On 09/06/21 12:24, Vladimir sem*ntsov-Ogievskiy wrote:> Thanks, I'll base v4 of nbd patches on it.> > I now run make check. test-aio-multithread crashes on assertion:With the patch I've sent it doesn't, so hopefully you can go ahead.Paolo> (gdb) bt> #0 0x00007f4af8d839d5 in raise () from /lib64/libc.so.6> #1 0x00007f4af8d6c8a4 in abort () from /lib64/libc.so.6> #2 0x00007f4af8d6c789 in __assert_fail_base.cold () from /lib64/libc.so.6> #3 0x00007f4af8d7c026 in __assert_fail () from /lib64/libc.so.6> #4 0x000055daebfdab95 in aio_poll (ctx=0x7f4ae0000b60, blocking=true) > at ../util/aio-posix.c:567> #5 0x000055daebea096c in iothread_run (opaque=0x55daed81bc90) at > ../tests/unit/iothread.c:91> #6 0x000055daebfc6c4a in qemu_thread_start (args=0x55daed7d9940) at > ../util/qemu-thread-posix.c:521> #7 0x00007f4af8f1a3f9 in start_thread () from /lib64/libpthread.so.0> #8 0x00007f4af8e47b53 in clone () from /lib64/libc.so.6> (gdb) fr 4> #4 0x000055daebfdab95 in aio_poll (ctx=0x7f4ae0000b60, blocking=true) > at ../util/aio-posix.c:567> 567 assert(in_aio_context_home_thread(ctx == > iohandler_get_aio_context() ?> (gdb) list> 562 *> 563 * aio_poll() may only be called in the AioContext's thread. > iohandler_ctx> 564 * is special in that it runs in the main thread, but that > thread's context> 565 * is qemu_aio_context.> 566 */> 567 assert(in_aio_context_home_thread(ctx == > iohandler_get_aio_context() ?> 568 qemu_get_aio_context() : > ctx));> 569> 570 qemu_lockcnt_inc(&ctx->list_lock);

diff mbox series

Patch

diff --git a/include/block/aio.h b/include/block/aio.hindex 5f342267d5..744b695525 100644--- a/include/block/aio.h+++ b/include/block/aio.h@@ -643,7 +643,7 @@  static inline bool aio_node_check(AioContext *ctx, bool is_external) /** * aio_co_schedule:- * @ctx: the aio context+ * @ctx: the aio context, if NULL, the current ctx of @co will be used. * @co: the coroutine * * Start a coroutine on a remote AioContext.diff --git a/util/async.c b/util/async.cindex 674dbefb7c..750be555c6 100644--- a/util/async.c+++ b/util/async.c@@ -545,6 +545,14 @@  fail: void aio_co_schedule(AioContext *ctx, Coroutine *co) {+ if (!ctx) {+ /*+ * Read coroutine before co->ctx.
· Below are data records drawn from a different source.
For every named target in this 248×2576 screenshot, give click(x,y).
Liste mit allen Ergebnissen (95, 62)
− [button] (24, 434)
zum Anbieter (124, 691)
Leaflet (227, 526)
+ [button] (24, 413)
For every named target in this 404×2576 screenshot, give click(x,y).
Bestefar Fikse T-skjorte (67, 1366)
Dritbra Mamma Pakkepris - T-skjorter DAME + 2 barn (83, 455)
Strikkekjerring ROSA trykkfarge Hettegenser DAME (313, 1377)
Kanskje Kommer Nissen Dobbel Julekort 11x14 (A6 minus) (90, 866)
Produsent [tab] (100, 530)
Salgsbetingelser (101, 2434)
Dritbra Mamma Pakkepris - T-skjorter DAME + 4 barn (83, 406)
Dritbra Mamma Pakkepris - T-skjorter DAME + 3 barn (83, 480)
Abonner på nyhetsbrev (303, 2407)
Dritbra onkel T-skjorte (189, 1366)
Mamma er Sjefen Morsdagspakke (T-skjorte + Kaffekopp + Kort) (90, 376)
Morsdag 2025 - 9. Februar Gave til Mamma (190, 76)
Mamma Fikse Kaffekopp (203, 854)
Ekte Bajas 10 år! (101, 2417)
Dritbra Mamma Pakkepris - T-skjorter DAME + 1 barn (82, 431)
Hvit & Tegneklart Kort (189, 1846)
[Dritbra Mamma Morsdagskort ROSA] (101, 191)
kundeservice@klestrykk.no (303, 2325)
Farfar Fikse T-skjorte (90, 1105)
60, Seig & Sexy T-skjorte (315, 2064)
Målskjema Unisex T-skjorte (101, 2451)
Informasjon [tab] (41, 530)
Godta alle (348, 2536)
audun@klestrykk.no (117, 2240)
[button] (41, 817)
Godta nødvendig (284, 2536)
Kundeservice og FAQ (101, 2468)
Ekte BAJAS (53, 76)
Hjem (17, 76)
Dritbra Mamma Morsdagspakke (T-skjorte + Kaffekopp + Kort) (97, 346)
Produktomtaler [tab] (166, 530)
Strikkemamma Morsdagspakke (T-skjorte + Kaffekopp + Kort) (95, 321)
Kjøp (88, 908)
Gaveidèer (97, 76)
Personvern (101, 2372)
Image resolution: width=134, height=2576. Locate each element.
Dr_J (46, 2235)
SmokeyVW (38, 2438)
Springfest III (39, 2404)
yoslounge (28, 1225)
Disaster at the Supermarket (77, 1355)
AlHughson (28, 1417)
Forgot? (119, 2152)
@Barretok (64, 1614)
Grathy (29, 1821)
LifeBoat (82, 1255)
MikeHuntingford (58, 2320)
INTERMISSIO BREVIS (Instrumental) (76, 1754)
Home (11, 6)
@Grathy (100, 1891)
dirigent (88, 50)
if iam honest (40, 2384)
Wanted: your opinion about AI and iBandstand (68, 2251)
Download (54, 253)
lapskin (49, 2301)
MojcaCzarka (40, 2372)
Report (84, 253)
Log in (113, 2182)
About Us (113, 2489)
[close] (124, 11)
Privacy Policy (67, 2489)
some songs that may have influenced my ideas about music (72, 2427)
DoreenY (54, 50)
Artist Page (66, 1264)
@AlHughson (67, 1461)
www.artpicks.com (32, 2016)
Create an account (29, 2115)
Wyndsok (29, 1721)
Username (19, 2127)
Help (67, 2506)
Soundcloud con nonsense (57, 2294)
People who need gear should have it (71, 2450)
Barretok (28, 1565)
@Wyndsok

Matches smp_wmb in+ * qemu_coroutine_enter.+ */+ smp_read_barrier_depends();+ ctx = qatomic_read(&co->ctx);+ } trace_aio_co_schedule(ctx, co); const char *scheduled = qatomic_cmpxchg(&co->scheduled, NULL, __func__);
[v3,06/33] util/async: aio_co_schedule(): support reschedule in same ctx (2024)
Top Articles
Latest Posts
Article information

Author: Fredrick Kertzmann

Last Updated:

Views: 5477

Rating: 4.6 / 5 (46 voted)

Reviews: 93% of readers found this page helpful

Author information

Name: Fredrick Kertzmann

Birthday: 2000-04-29

Address: Apt. 203 613 Huels Gateway, Ralphtown, LA 40204

Phone: +2135150832870

Job: Regional Design Producer

Hobby: Nordic skating, Lacemaking, Mountain biking, Rowing, Gardening, Water sports, role-playing games

Introduction: My name is Fredrick Kertzmann, I am a gleaming, encouraging, inexpensive, thankful, tender, quaint, precious person who loves writing and wants to share my knowledge and understanding with you.